Problem creating/calling a function

I’m not sure how to ask this question because SC doesn’t seem to act like other languages I’ve worked with(C, C++,Java,Python etc…)

I’m trying to create a function that detects when MIDIcc values change from increasing to decreasing or vice-versa. If there’s something in SC that already does this, please let me know.

Here’s what I have, with comments indicating the errors I’m getting:

MIDIdef.cc(\myVerticleMIDIDef, { |val, num|
	var changes = [1,0];
//	var detectChange = {|val, direction, previousValue| //ERROR: Message 'detectChange' not understood.
	val.detectChange = {|val, direction, previousValue| //ERROR: Message 'detectChange_' not understood.
		if(direction == 1){
			//direction is increasing values
			if(val < previousValue) {[-1,SystemClock.beats];} {[direction,SystemClock.beats];};
		};
		if(direction == -1){
			//direction is decreasing values
			if(val > previousValue) {[1,SystemClock.beats];} {[direction,SystemClock.beats];};
		};
		[direction,SystemClock.beats];
	};

	if(num == ~verticalCC) {
		~verticalBus.set(val/127);
		//changes = detectChange(val, ~verticalDirection, ~previousVerticalValue);//ERROR: Message 'detectChange' not understood.
		changes = val.detectChange(~verticalDirection, ~previousVerticalValue);//ERROR: Message 'detectChange_' not understood.
		~verticalDirection = changes[0];
		~timeInterval = changes[1] - ~previousTimeInterval;
		if(~timeInterval > 0){~myTempoClock.tempo_(60000/~timeInterval/60);}{};
		~previousVerticalValue = val;
		//1.postln;
	};
});

It appears the code is calling detectChange on val as the reciever. But that’s not really my intention. I just want to run the detectChange function with val, ~verticalDirection, ~previousVerticalValue as arguments and store the resulting array in the variable: changes .
What am I doing wrong?

you probably want to define a function detectChange and call it, something like (sorry, untested, but it should give an idea)

(

var detectChange = {
	| val, direction, previousValue |
	if(direction == 1){
		//direction is increasing values
		if(val < previousValue) {[-1,SystemClock.beats];} {[direction,SystemClock.beats];};
	};
	if(direction == -1){
		//direction is decreasing values
		if(val > previousValue) {[1,SystemClock.beats];} {[direction,SystemClock.beats];};
	};
	[direction,SystemClock.beats];
};

MIDIdef.cc(\myVerticleMIDIDef, { |val, num|
	var changes = [1,0];
	if(num == ~verticalCC) {
		~verticalBus.set(val/127);
		// .( is a shortcut for .value(
		changes = detectChange.(val, ~verticalDirection, ~previousVerticalValue);
		~verticalDirection = changes[0];
		~timeInterval = changes[1] - ~previousTimeInterval;
		if(~timeInterval > 0){~myTempoClock.tempo_(60000/~timeInterval/60);}{};
		~previousVerticalValue = val;
	};
});
)

Also consider here that changes is declared within the MIDIdef function. Since it’s local to the function, there’s a new variable changes every time the function gets called, and that variable is discarded when the function exits.

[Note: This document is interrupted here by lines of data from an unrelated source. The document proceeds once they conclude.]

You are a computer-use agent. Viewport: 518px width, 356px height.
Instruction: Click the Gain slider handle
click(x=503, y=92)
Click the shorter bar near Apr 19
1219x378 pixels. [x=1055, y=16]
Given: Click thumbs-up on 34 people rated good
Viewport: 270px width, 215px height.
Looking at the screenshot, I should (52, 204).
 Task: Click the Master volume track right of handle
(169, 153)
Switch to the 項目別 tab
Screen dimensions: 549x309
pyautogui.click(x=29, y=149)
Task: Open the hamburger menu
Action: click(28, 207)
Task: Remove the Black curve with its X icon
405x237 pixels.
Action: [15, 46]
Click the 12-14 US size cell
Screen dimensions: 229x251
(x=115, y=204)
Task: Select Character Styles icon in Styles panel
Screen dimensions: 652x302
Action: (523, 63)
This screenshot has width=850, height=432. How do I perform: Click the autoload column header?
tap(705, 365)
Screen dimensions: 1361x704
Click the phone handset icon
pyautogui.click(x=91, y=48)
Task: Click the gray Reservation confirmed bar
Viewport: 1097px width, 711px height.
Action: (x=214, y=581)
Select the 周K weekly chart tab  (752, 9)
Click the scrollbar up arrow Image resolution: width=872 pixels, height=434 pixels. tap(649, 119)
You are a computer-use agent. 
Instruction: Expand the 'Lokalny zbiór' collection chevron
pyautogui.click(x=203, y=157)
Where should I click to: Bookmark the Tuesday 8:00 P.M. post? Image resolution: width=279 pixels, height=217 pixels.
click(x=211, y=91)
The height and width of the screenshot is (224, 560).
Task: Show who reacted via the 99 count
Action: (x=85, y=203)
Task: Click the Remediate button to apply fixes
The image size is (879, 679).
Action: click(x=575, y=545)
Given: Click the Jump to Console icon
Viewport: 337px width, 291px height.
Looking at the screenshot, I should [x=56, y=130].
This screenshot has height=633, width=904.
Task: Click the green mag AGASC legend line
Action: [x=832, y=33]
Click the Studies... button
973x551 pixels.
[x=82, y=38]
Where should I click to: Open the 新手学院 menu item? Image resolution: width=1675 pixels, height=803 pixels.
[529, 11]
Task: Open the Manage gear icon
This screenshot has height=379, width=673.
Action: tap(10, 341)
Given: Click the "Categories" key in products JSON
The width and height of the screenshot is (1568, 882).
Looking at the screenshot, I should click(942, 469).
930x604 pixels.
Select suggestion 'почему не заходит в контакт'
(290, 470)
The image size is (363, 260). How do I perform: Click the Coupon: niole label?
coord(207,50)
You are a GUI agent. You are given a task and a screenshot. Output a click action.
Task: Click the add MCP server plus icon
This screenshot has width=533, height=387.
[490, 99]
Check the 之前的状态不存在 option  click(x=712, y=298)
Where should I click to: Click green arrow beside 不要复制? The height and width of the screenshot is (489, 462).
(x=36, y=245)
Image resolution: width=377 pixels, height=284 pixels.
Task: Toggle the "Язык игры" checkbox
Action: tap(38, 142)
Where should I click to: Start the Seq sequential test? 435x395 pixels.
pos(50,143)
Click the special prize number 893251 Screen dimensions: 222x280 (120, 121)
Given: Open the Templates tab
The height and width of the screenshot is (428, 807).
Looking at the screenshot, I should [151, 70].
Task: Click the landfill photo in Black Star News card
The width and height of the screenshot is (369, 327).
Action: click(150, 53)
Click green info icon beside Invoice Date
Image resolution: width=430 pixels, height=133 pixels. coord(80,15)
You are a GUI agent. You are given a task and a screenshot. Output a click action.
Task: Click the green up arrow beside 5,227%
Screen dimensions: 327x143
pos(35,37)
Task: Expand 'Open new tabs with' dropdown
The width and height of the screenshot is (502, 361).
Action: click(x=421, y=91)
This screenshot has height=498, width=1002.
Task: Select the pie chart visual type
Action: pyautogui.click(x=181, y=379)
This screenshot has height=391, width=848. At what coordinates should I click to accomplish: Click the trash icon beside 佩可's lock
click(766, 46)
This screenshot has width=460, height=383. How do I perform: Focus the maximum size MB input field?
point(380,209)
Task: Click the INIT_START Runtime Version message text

Anything that needs to persist outside of one function invocation must be declared outside of the function (as shiihs did with the detectChange function), or use an environment variable as these are exempt from the local scoping rules of vars.

hjh

Thanks, this worked. detectChange.(val was the key to it.

Thanks for pointing this out. It helped.